Work instructions: From the listing below, copy each line that contains the word "Switch".

Given data:
☆ ☆ ☆ ☆
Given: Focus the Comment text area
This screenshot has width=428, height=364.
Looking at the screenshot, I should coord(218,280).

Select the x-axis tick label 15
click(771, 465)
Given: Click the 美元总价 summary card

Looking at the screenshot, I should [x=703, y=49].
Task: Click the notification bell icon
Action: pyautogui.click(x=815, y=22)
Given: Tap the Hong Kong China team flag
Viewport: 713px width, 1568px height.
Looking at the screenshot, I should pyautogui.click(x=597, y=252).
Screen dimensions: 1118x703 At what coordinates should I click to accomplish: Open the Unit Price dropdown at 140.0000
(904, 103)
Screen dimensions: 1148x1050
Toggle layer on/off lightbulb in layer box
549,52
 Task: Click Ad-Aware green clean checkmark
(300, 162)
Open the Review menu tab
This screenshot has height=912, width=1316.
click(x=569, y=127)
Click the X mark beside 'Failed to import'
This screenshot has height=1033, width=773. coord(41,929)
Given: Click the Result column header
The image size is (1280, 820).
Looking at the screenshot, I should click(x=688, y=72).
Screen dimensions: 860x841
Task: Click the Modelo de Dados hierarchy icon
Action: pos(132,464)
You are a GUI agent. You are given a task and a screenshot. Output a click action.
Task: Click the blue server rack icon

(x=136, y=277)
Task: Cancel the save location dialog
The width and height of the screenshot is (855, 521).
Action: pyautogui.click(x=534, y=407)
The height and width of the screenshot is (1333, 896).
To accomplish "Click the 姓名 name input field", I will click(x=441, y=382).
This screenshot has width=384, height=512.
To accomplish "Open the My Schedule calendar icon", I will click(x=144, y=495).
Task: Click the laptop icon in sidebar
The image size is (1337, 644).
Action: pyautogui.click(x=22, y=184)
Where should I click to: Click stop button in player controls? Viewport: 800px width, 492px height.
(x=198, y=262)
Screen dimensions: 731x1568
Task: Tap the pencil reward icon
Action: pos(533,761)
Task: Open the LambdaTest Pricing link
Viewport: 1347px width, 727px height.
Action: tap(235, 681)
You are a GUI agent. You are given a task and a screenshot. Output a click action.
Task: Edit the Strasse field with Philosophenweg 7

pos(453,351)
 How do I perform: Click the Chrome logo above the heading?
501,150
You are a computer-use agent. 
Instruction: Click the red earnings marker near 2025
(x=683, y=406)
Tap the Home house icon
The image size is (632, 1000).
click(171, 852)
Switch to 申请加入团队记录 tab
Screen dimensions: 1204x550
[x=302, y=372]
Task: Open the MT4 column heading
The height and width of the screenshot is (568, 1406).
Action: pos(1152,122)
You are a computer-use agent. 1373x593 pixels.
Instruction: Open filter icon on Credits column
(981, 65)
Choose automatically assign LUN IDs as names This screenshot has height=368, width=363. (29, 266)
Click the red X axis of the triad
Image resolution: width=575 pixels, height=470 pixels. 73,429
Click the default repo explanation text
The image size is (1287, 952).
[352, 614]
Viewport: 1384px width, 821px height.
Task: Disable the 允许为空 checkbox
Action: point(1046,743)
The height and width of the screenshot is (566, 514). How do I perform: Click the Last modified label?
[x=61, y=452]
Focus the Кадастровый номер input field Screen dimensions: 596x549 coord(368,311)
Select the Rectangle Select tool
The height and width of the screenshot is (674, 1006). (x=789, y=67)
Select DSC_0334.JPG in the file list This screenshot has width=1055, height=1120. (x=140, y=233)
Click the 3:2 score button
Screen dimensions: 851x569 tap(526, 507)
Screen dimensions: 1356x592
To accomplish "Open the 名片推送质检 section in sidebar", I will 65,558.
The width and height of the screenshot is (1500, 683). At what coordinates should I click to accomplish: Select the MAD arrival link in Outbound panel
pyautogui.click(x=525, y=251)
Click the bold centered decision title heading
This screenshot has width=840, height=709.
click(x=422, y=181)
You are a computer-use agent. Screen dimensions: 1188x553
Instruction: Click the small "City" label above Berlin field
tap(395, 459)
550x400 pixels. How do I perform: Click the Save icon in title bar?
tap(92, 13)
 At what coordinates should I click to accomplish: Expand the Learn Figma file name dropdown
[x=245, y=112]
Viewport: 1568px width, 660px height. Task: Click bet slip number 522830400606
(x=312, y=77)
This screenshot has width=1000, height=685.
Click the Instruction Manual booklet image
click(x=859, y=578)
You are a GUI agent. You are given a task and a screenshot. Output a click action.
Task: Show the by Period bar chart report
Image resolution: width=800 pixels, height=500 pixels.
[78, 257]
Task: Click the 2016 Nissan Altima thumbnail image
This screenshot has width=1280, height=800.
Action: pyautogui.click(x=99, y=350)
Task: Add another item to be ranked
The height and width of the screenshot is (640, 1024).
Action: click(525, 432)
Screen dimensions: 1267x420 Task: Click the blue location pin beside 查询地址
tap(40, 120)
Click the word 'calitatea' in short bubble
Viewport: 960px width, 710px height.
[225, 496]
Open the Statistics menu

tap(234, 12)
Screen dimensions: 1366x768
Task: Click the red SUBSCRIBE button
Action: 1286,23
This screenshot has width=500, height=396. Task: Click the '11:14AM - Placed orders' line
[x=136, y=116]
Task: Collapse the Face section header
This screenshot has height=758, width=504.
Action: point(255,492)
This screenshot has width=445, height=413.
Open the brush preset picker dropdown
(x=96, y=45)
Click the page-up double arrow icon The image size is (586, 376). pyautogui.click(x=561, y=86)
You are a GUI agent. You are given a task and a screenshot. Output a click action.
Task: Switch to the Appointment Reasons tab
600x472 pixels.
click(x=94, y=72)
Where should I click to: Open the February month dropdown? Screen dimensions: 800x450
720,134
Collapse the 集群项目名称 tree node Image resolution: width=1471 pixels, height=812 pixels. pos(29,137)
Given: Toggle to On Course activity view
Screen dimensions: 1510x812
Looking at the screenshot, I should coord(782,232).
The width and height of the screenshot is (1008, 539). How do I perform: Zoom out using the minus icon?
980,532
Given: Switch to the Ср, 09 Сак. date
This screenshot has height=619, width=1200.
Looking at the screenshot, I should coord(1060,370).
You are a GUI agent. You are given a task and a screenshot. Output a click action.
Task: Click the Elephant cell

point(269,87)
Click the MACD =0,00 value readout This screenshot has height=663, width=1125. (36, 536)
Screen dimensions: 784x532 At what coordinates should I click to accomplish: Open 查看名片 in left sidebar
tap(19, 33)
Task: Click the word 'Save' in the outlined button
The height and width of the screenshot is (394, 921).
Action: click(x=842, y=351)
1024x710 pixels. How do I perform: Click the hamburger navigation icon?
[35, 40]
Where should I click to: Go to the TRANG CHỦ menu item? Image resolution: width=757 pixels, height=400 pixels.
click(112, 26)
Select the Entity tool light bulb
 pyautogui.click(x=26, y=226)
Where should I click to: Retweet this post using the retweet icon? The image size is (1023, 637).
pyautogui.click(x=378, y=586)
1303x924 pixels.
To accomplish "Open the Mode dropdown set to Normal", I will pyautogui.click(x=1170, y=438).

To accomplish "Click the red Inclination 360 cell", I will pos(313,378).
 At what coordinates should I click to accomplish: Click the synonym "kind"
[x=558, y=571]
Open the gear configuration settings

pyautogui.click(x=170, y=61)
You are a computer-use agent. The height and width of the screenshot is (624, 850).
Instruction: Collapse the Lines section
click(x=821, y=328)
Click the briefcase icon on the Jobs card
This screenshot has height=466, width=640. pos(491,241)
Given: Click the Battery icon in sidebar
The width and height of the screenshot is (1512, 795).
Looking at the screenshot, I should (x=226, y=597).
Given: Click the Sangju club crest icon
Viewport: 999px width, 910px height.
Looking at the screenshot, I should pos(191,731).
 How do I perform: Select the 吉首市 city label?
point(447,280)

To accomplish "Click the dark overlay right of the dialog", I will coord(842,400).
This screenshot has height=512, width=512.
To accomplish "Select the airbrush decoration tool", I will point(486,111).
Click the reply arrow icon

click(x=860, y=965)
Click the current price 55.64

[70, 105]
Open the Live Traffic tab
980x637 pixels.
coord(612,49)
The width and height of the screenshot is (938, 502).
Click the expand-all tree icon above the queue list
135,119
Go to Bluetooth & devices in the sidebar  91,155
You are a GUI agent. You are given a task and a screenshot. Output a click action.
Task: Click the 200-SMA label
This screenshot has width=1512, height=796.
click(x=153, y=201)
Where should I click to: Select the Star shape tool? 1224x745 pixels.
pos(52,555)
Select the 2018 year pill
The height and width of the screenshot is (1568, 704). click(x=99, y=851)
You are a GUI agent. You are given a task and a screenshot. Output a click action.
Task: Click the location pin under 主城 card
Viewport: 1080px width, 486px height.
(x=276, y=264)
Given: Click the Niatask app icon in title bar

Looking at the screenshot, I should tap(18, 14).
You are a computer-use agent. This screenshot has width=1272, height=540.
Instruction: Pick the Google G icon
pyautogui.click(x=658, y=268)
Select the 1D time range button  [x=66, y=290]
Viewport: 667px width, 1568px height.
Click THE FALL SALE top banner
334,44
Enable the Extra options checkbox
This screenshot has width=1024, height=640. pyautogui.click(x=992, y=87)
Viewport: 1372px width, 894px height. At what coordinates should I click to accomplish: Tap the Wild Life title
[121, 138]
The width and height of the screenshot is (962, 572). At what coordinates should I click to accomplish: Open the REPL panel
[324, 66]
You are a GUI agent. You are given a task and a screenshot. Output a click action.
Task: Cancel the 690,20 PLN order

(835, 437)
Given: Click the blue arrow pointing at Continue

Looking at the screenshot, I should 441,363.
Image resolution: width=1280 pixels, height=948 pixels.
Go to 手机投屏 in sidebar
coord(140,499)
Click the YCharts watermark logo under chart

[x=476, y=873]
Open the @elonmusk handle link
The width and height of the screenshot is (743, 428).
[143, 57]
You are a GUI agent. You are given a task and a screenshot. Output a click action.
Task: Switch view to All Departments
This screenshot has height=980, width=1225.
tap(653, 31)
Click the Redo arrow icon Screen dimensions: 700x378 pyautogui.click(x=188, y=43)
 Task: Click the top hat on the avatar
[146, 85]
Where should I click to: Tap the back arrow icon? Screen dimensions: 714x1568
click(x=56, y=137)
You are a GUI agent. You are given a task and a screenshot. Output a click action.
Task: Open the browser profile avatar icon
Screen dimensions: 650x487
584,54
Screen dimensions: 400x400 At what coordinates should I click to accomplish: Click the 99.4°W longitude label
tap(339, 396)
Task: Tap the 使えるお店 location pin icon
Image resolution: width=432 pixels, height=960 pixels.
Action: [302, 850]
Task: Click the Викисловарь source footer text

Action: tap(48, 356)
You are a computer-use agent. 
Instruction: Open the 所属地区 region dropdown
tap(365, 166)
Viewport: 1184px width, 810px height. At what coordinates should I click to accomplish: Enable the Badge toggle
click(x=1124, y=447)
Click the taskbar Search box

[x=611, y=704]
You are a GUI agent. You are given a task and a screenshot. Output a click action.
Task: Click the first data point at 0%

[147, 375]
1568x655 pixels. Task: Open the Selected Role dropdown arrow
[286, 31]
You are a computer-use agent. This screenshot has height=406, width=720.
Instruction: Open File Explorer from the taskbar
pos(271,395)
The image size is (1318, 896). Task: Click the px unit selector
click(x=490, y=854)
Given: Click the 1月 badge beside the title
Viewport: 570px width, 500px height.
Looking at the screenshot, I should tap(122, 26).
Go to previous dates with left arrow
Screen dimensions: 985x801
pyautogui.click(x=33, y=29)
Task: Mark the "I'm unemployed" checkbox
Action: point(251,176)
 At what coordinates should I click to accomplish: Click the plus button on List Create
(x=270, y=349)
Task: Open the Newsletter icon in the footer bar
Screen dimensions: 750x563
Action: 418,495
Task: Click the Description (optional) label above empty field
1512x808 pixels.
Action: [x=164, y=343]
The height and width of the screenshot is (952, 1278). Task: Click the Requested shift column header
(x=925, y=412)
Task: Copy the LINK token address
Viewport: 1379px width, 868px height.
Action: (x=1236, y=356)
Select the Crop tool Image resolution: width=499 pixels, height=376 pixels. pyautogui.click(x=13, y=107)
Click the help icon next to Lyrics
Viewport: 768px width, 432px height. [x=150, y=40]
☆ ☆ ☆ ☆
Reply:
Switch to 申请加入团队记录 tab
Task: Switch to the Appointment Reasons tab
Given: Switch to the Ср, 09 Сак. date
Task: Switch view to All Departments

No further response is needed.